### [Document excerpt]
□ □ □ □

I'm confused on how assets are valued in a PPA valuation. Is there an assumed rate of return on assets? Or is the only thing that matters the true market value at valuation date? Also, at what interest rate are 2008 contributions made in 2009 discounted back to 1/1/2009? Are the segment rates used for this?

Posted
I'm confused on how assets are valued in a PPA valuation. Is there an assumed rate of return on assets? Or is the only thing that matters the true market value at valuation date? Also, at what interest rate are 2008 contributions made in 2009 discounted back to 1/1/2009? Are the segment rates used for this?

WRERA provided for asset smoothing using an assumed rate of interest not to exceed the third segment rate. It's unclear what this means for years prior to the valuation date -- do you use this years 3rd segment rate or the applicable rate each year. If the latter, what do you use for years prior to 2008 when there weren't segment rates?

2009 contributions for 2008 would be discounted back to 1/1/2008 (not 1/1/2009) using the 2008 effective interest rate. If excess contributions that will be recognized in the prefuning balance, they are then brought forward to 1/1/2009 using the 2008 effective interest rate.

The material provided and the opinions expressed in this post are for general informational purposes only and should not be used or relied upon as the basis for any action or inaction. You should obtain appropriate tax, legal, or other professional advice.

Posted

As Andy states, WRERA changed the statute. We still await commentary from the IRS as to its meaning.

Earlier discussions:

http://benefitslink.com/boards/index.php?showtopic=40708

http://benefitslink.com/boards/index.php?showtopic=40788

I'm a retirement actuary. Nothing about my comments is intended or should be construed as investment, tax, legal or accounting advice. Occasionally, but not all the time, it might be reasonable to interpret my comments as actuarial or consulting advice.

□ □ □ □

### [Instructions]
a - Answer these questions about the thread on PPA asset valuation:
(i) According to the thread, what upper limit did WRERA set on the assumed interest rate for asset smoothing?
(ii) To what date are 2009 contributions for 2008 discounted, and at what rate?
(iii) What is still being awaited from the IRS?
b - Resume the thread on PPA asset valuation from the point where it stops.
The data that comes next has no connection to the thread on PPA asset valuation.

### [Given data]
□ □ □ □

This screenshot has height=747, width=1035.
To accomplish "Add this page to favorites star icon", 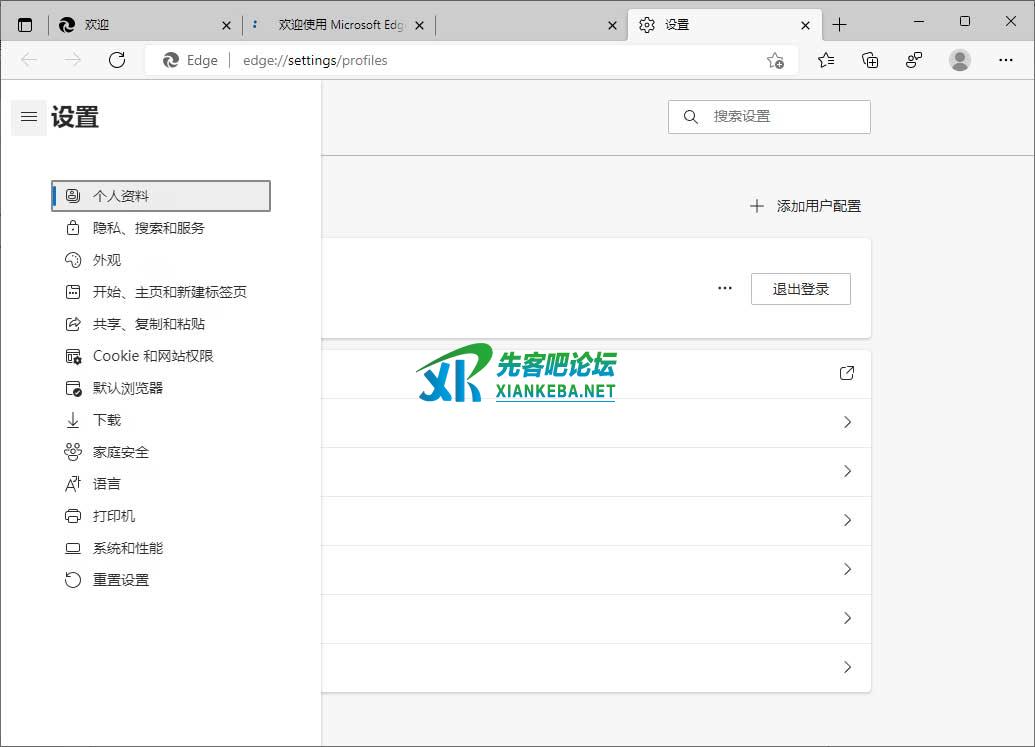I will point(775,60).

□ □ □ □

### [Answers for the exercise]
a -
(i) The assumed rate may not exceed the third segment rate.
(ii) They are discounted back to 1/1/2008 using the 2008 effective interest rate.
(iii) Commentary from the IRS on the meaning of the statute as changed by WRERA.

b -
Posted
As Andy states, WRERA changed the statute. We still await commentary from the IRS as to its meaning.

Yes, and will that guidance come in time for us to redo 1/1/2008 valuations so we can apply smoothing for 2009 valuations to certify the 2009 AFTAP by March 31? If we don't redo 1/1/2008, do we then have a change in funding method for which there is no automatic approval?

The material provided and the opinions expressed in this post are for general informational purposes only and should not be used or relied upon as the basis for any action or inaction. You should obtain appropriate tax, legal, or other professional advice.

Posted

James Holland was asked about this at the ASPPA conference in Los Angeles in January. Of course this was informal guidance but his answer seemed pretty clear to me that asset smoothing will be allowed for 2009 without going back to redo 2008. Now we just need IRS gudiance to know how to do it.

Posted
James Holland was asked about this at the ASPPA conference in Los Angeles in January. Of course this was informal guidance but his answer seemed pretty clear to me that asset smoothing will be allowed for 2009 without going back to redo 2008. Now we just need IRS gudiance to know how to do it.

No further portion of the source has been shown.